Esta mishná abre o Perek Vinte e Cinco com o princípio geral que percorrerá todo o capítulo: a distinção, para efeitos de impureza por líquidos impuros (decreto rabínico), entre a parte externa (achorayim) e a parte interna (toch) de um vaso. Segundo Rabi Yehudá, certos vasos — como almofadas, cobertas e sacos — têm essa distinção por sua própria natureza. Rabi Meir propõe um critério objetivo: possuir presilhas que fixem um lado como interior e outro como exterior, de modo que o vaso não seja apto para ser virado; sem presilhas, não há tal distinção. A mesma disputa se estende à mesa e ao aparador, cuja face lisa e polida Rabi Yehudá considera “interior”. A halachá segue Rabi Yehudá.
Já explicamos na introdução deste tratado que os líquidos impuros tornam os vasos impuros por decreto rabínico. E disse aqui que eles têm parte externa e interna, isto é, a lei da parte externa e da interna: quando a parte externa dos vasos se tornou impura por líquidos impuros, não se tornou impuro o seu interior, mas sua parte externa fica impura e seu interior puro — e já mencionamos isto algumas vezes no que precedeu, na explicação da mishná e seu comentário em Chaguigá (22b). Já os vasos cuja parte interna se tornou impura por líquidos impuros — eis que ficam impuros por inteiro.
E disse Rabi Meir que esta lei só se aplica ao que tem algo evidente de modo reconhecível; e então dizemos que, quando sua parte externa se tornou impura, seu interior não se tornou impuro; mas se não tinha uma alça que indicasse um modo reconhecível, quando se tornou impuro por líquidos — seja pelo interior, seja pela parte externa — tudo ficou impuro.

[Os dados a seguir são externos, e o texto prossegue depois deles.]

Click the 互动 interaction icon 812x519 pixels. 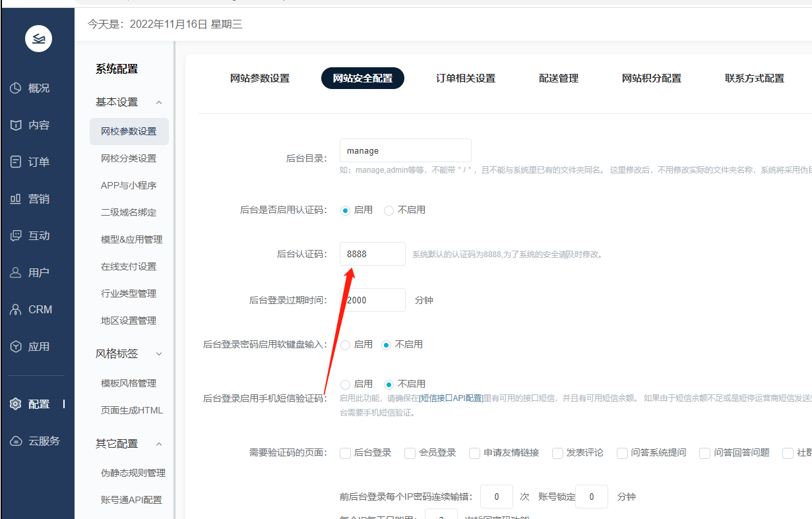pyautogui.click(x=16, y=236)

E a tradução aramaica de “quebra” é “tevar”, e por isso se chama “tover” por ser quebrado, e o plural “tovrot”. E não é lei conforme Rabi Meir.

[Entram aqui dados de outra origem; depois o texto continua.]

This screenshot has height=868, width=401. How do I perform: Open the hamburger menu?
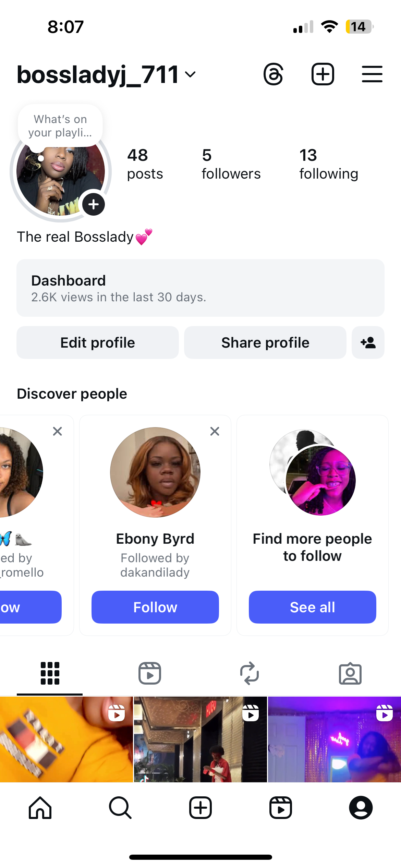(x=372, y=74)
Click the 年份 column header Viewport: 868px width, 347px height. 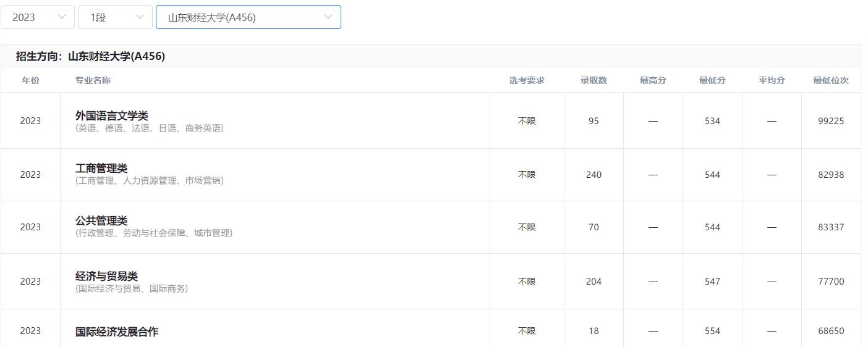pos(30,80)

O sentido de “não tem parte externa” é que sua parte externa não se distingue de seu interior; mas quando sua parte externa se tornou impura por líquidos, tudo ficou impuro. E a lei é conforme Rabi Yehudá.

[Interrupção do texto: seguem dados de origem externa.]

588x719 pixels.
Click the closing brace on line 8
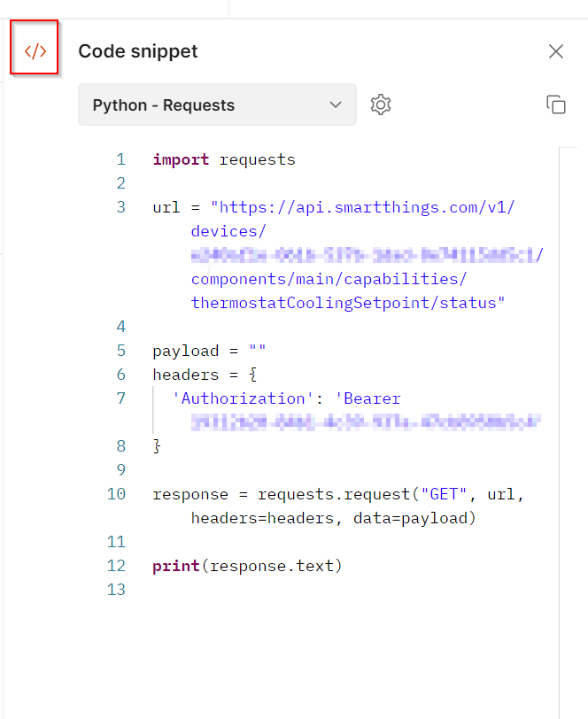(158, 446)
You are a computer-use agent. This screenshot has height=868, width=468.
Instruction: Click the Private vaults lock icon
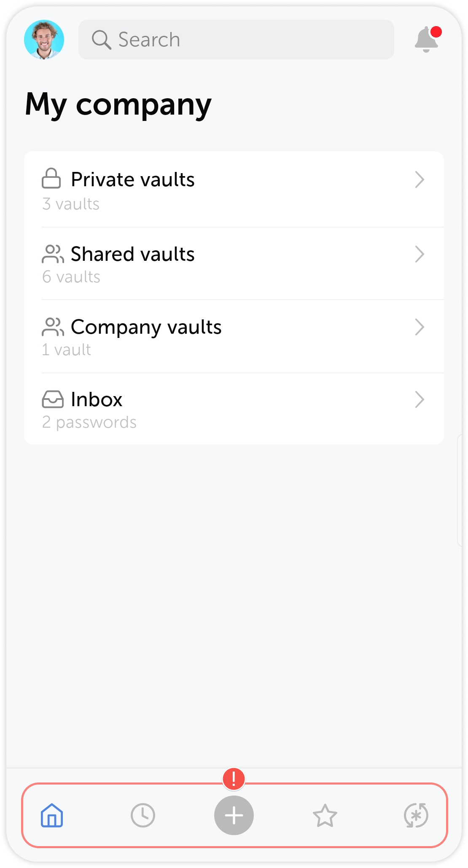(51, 178)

Sobre “todos os vasos têm parte externa e parte interna”: vasos que se tornaram impuros por líquidos impuros — se os líquidos tocaram a parte externa dos vasos, tornou-se impura sua parte externa e não se tornou impuro seu interior, porque a impureza de líquidos que torna vasos impuros não é da Torá, e os sábios aliviaram em sua impureza. Mas se seu interior se tornou impuro, como quando líquidos impuros tocaram seu interior, tornou-se impura também sua parte externa. E é isto que ensinamos: “têm parte externa e parte interna”, isto é, que a lei de sua parte externa se distingue da lei de seu interior.
Sobre “como as almofadas e as cobertas”: ainda que se use tanto o seu interior quanto sua parte externa, pois é possível virá-las e fazer de seu interior sua parte externa e de sua parte externa seu interior, mesmo assim a lei de seu interior se distingue da lei de sua parte externa.
Sobre “martzufin”: grandes sacos de couro com os quais se transportam mercadorias nos navios.
Sobre “todo o que tem tovrot”: presilhas, como as que têm as calças, costuradas na parte de trás da peça.
Sobre “tem parte externa e parte interna”: visto que tem presilhas, não é apto para ser virado, e seu interior se distingue de sua parte externa. Mas quando não tem presilhas, sendo apto para ser virado, seu interior não se distingue de sua parte externa; antes, quando líquidos impuros tocaram tanto sua parte externa quanto seu interior, tudo ficou impuro. E a lei é conforme Rabi Yehudá.
Sobre “a mesa e o aparador”: entende Rabi Yehudá que, visto que sua face é lisa e polida, aquela face é julgada como seu interior. E a lei é conforme Rabi Yehudá.